O médico recomenda usar colírio lubrificante para melhorar esses sintomas e “lavar” a superfície ocular ao sair da água.
Na hora de nadar, o médico não recomenda usar lentes de contato, uma vez que agentes infecciosos podem aderir à sua superfície ou mesmo à superfície da córnea, levando a infecções graves. Caso seja inevitável, ele indica usar lentes de descarte diário.

Comumente usados em dias de sol, os óculos escuros são essenciais para proteger os olhos dos raios UVA e UVB, que também ajudam a prevenir diversas lesões oculares. Ao adquirir um par de óculos escuros, deve-se verificar a qualidade das lentes. Elas devem ter capacidade de filtrar entre 99% e 100% de toda a radiação ultravioleta (abaixo dos 400 nm) e filtrar a chamada radiação azul (entre 400 e 500 nm). Os óculos devem possuir um selo que ateste a proteção UV.

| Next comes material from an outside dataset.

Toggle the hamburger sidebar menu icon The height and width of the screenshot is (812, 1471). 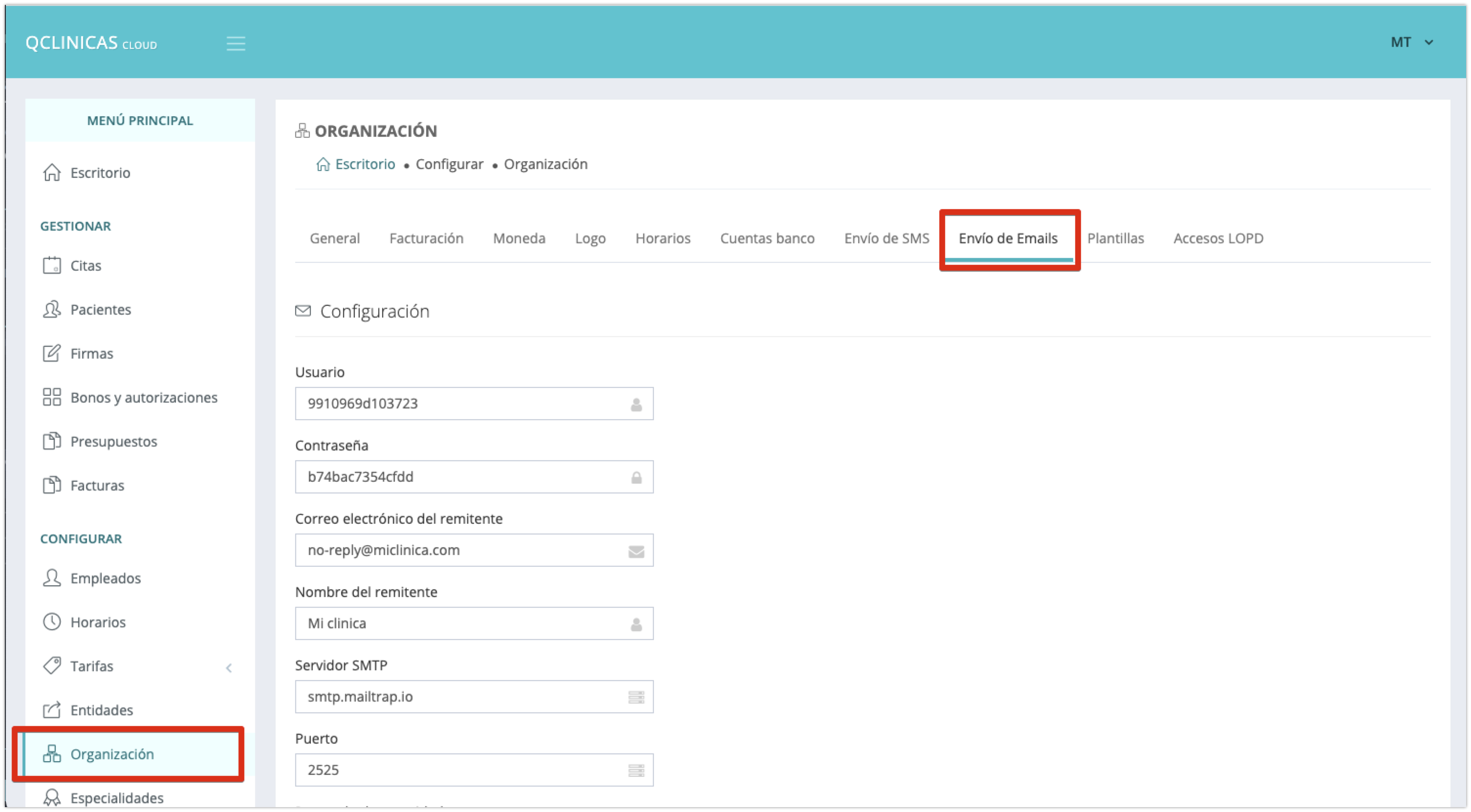click(235, 43)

O uso do protetor solar é essencial para a proteção da pele. Na hora de passar pelo corpo, deve-se evitar o contato com os olhos, devido ao risco de lesões decorrentes dos produtos químicos. Lavar as mãos e retirar o excesso da região do rosto no caso de transpiração excessiva para não escolher nos olhos são algumas das atitudes após a aplicação do produto. Caso o protetor entre nos olhos, a recomendação é enxaguar a região com água mineral ou filtrada.

É fundamental procurar um oftalmologista caso apareça algum tipo de irritação ocular, como vermelhidão, coceira, dor, secreção ou incômodo pela incidência de luz.